Supplied passage:
◇ ◇ ◇ ◇
MONDAY
I am leaving this job on Friday, and the
teenage children in my care, some of whom have been known to me for
nearly ten years, are clamouring for extra attention.
I don’t promise to keep in touch with them,
because I know I won’t, and it may interfere with their newly
allocated workers. But the
feeling of loss, even betrayal is high.
Have a difficult day ahead, as I am taking one
of them, called May, to meet her birth mother. Fostered throughout her life in
somewhat difficult circumstances, she needs to do this, before I
leave. It took six months
to track the mother down; they have spoken on the phone and we are
all nervously waiting for midday. The girl and her mother seen
together are startlingly alike. The girl is pretty enough but her
mother must have been a beauty. Now seeing her thin and frail, and
in poor health, as she apparently always has been, makes the
abandonment all those years ago somewhat more bearable.
When we leave, they make no plans to meet
again but we detour past the hospital where May was born, and drove
round the area for a while.
Life history work, never possible before, is now necessary.
◇ ◇ ◇ ◇
Data supplied:

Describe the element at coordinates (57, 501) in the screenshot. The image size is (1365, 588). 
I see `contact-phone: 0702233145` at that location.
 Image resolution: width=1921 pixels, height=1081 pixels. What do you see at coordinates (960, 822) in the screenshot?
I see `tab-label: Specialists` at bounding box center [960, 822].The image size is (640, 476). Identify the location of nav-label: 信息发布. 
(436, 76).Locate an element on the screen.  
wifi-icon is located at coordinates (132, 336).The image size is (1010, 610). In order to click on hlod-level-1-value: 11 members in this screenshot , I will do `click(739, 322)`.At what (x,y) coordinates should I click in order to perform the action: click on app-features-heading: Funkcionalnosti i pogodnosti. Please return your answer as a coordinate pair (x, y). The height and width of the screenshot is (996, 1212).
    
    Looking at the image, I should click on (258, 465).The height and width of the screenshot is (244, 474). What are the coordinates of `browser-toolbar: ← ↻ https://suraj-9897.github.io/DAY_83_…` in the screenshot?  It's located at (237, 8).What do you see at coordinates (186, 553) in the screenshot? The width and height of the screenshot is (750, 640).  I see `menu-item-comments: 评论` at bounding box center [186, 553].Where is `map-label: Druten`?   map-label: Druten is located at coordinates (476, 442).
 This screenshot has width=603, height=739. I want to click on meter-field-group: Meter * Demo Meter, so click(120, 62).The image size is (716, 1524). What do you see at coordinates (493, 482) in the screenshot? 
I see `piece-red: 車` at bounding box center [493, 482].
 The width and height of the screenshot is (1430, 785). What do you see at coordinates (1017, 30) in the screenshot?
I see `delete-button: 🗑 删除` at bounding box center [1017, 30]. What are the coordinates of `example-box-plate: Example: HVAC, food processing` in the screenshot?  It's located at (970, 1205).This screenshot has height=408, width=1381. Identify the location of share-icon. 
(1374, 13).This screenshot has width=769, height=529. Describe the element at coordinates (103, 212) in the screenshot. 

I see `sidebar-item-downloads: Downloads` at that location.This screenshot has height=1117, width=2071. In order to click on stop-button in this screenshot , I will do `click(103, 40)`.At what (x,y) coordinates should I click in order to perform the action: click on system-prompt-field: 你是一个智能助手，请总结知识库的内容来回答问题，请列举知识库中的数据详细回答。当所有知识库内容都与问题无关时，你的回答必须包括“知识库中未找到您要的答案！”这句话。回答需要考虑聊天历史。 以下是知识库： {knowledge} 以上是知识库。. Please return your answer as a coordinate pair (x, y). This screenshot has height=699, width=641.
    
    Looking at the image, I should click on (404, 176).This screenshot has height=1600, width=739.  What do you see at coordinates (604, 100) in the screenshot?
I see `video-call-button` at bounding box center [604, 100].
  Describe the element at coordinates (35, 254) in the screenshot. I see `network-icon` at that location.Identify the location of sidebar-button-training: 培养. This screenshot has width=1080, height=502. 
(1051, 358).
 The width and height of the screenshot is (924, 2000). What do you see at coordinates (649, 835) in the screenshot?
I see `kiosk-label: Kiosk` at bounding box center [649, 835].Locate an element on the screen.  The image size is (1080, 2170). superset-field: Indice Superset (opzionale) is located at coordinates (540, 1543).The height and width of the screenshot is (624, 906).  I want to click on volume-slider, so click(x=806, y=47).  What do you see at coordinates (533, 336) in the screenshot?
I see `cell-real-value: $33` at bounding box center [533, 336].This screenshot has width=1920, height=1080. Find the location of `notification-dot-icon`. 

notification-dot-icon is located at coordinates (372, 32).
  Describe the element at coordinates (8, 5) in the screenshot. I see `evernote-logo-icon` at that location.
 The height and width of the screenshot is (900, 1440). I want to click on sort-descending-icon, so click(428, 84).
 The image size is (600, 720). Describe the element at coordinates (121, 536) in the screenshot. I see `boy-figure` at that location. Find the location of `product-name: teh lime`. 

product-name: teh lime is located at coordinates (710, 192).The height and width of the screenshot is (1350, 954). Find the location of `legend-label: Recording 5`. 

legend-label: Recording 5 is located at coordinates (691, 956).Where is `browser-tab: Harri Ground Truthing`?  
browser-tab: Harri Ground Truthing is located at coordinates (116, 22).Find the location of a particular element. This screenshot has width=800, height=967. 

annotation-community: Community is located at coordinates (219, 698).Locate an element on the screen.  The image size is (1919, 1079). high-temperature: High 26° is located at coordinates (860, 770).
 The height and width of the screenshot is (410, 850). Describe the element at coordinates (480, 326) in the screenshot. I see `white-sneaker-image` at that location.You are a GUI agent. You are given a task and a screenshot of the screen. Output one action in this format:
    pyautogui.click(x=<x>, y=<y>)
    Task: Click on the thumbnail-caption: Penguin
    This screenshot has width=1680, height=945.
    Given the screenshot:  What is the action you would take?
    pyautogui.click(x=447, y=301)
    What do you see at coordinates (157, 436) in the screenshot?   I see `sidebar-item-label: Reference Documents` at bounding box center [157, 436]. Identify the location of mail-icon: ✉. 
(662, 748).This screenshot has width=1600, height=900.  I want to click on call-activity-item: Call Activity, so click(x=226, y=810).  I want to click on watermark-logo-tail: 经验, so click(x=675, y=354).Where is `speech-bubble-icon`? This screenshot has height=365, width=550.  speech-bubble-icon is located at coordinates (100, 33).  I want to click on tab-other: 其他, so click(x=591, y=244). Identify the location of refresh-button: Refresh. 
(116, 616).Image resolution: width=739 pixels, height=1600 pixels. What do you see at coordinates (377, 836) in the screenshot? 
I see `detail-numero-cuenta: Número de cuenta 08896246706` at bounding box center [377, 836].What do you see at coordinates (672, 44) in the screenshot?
◇ ◇ ◇ ◇
Exercise:
According to the Monday diary entry, how long did it take to track down May's birth mother? The entries come from a separate source.

Result of this task:
Six months.